A patient produces very dilute urine despite being severely dehydrated. Assuming the glomerulus and proximal tubule are functioning normally, which is the most likely explanation?
AADH is absent or non-functional, so the collecting duct cannot reabsorb water
BThe glomerulus is over-filtering, producing too much filtrate to concentrate
CGlucose reabsorption in the proximal tubule has failed, drawing water into the urine
DUrea accumulation in the medulla has disrupted the osmotic gradient
The collecting duct's ability to reabsorb water depends entirely on ADH inserting aquaporin channels into collecting duct cells. Without ADH, water cannot leave the tubule regardless of the medullary osmotic gradient, producing large volumes of dilute urine — the classic picture of diabetes insipidus. The other options describe different pathologies but would not produce dilute urine despite an intact osmotic gradient.
Question 2 Multiple Choice
The ascending limb of the loop of Henle actively pumps sodium and chloride into the medullary interstitium but is impermeable to water. Why is this impermeability essential to the concentrating mechanism?
AIt prevents the concentrated solutes from being diluted back into the tubule fluid before they can act on the collecting duct
BIt forces urea to remain in the tubule so it can be excreted
CIt ensures glucose is reabsorbed in the proximal tubule rather than the distal tubule
DIt prevents the Bowman's capsule from being overwhelmed by returning water
If the ascending limb were permeable to water, water would follow the sodium and chloride back out, collapsing the osmotic gradient.

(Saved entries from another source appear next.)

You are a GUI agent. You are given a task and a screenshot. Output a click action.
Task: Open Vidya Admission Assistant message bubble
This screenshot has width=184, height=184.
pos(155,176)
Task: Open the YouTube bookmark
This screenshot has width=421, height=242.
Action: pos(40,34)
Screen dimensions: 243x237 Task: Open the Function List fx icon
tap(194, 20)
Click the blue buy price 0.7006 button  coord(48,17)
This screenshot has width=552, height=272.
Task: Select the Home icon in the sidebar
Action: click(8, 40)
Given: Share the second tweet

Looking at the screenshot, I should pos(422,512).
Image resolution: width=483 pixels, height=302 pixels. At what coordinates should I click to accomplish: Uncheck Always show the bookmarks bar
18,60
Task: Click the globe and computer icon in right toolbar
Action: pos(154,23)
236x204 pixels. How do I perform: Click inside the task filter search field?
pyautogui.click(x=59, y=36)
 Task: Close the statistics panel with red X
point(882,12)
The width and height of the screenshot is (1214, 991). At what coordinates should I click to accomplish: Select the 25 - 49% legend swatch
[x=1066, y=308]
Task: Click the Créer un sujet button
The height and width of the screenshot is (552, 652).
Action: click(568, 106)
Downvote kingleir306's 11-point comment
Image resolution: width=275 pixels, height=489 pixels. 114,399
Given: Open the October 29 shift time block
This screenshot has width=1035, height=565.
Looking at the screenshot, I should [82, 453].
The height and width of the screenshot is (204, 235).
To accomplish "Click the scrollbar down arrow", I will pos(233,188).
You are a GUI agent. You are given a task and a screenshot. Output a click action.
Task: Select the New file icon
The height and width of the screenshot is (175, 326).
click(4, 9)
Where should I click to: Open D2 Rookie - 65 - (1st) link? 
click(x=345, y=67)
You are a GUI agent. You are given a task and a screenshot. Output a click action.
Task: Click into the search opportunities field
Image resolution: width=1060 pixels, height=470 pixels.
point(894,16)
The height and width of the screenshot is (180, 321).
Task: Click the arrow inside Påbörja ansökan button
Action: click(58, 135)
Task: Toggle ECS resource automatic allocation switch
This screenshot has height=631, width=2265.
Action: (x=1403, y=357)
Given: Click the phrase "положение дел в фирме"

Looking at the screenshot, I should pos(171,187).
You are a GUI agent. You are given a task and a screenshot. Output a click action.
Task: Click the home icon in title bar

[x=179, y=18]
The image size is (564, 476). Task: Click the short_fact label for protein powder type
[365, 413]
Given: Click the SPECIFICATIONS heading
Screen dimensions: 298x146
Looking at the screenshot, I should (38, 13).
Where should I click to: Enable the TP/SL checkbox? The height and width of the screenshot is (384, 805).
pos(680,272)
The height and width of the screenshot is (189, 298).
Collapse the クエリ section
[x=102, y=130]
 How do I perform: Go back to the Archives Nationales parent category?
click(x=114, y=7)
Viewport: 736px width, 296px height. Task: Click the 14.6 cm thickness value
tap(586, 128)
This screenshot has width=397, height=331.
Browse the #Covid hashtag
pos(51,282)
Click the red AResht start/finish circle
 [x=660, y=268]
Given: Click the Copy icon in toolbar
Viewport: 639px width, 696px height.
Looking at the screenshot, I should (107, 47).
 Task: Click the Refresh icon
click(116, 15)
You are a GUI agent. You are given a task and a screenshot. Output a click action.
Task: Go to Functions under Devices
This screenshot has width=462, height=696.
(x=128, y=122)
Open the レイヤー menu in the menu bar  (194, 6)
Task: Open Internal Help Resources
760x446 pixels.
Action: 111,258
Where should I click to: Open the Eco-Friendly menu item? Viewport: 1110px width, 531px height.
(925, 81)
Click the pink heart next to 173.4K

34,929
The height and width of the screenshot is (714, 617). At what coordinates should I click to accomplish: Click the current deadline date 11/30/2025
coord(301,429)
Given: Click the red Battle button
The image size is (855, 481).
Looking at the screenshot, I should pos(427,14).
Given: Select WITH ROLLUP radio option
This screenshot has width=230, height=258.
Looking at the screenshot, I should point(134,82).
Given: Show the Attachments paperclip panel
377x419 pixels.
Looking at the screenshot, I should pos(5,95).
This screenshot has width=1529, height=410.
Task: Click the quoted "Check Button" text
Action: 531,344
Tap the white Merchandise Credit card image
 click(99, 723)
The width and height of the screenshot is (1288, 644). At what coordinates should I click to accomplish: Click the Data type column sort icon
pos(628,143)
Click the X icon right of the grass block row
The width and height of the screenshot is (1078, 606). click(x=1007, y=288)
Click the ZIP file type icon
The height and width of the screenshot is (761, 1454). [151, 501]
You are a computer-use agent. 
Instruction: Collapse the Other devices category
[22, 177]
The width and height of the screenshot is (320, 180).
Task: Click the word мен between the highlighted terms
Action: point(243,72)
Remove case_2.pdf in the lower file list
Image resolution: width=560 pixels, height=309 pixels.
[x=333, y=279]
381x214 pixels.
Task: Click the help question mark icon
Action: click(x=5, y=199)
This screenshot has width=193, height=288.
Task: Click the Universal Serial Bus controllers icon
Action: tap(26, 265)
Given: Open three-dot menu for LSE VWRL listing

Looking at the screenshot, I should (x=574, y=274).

By pumping solutes out while keeping water inside, the ascending limb builds a hyperosmotic medullary interstitium. This steep gradient is what pulls water out of the collecting duct (under ADH) to concentrate urine. The impermeability is the structural requirement for the counter-current multiplier to work.
Question 3 True / False
The glomerulus filters approximately 180 liters of fluid per day into the nephron, of which only about 1–2 liters becomes urine.
TTrue
FFalse
Answer: True
This is correct and represents one of the most striking facts about kidney function. The glomerular filtration rate is enormous — the kidney dumps nearly everything from the blood into the tubule, then selectively reabsorbs about 99% of the filtrate. This strategy allows the kidney to excrete waste molecules even at low concentrations by first capturing them in the large filtrate volume and then failing to reabsorb them.
Question 4 True / False
Glucose is a normal constituent of urine because it is a metabolic waste product that the kidney is designed to excrete.
TTrue
FFalse
Answer: False
Glucose is actively reabsorbed in the proximal tubule and is absent from healthy urine. The kidney treats glucose as a valuable molecule, not a waste. Glucose only appears in urine (glucosuria) when blood glucose levels exceed the tubular reabsorption threshold — as in uncontrolled diabetes mellitus — because the active transport carriers become saturated. Its presence in urine is a sign of pathology, not normal function.
Question 5 Short Answer
Why does the loop of Henle need to build a high-osmolarity gradient in the medullary interstitium, and how does that gradient allow the collecting duct to concentrate urine?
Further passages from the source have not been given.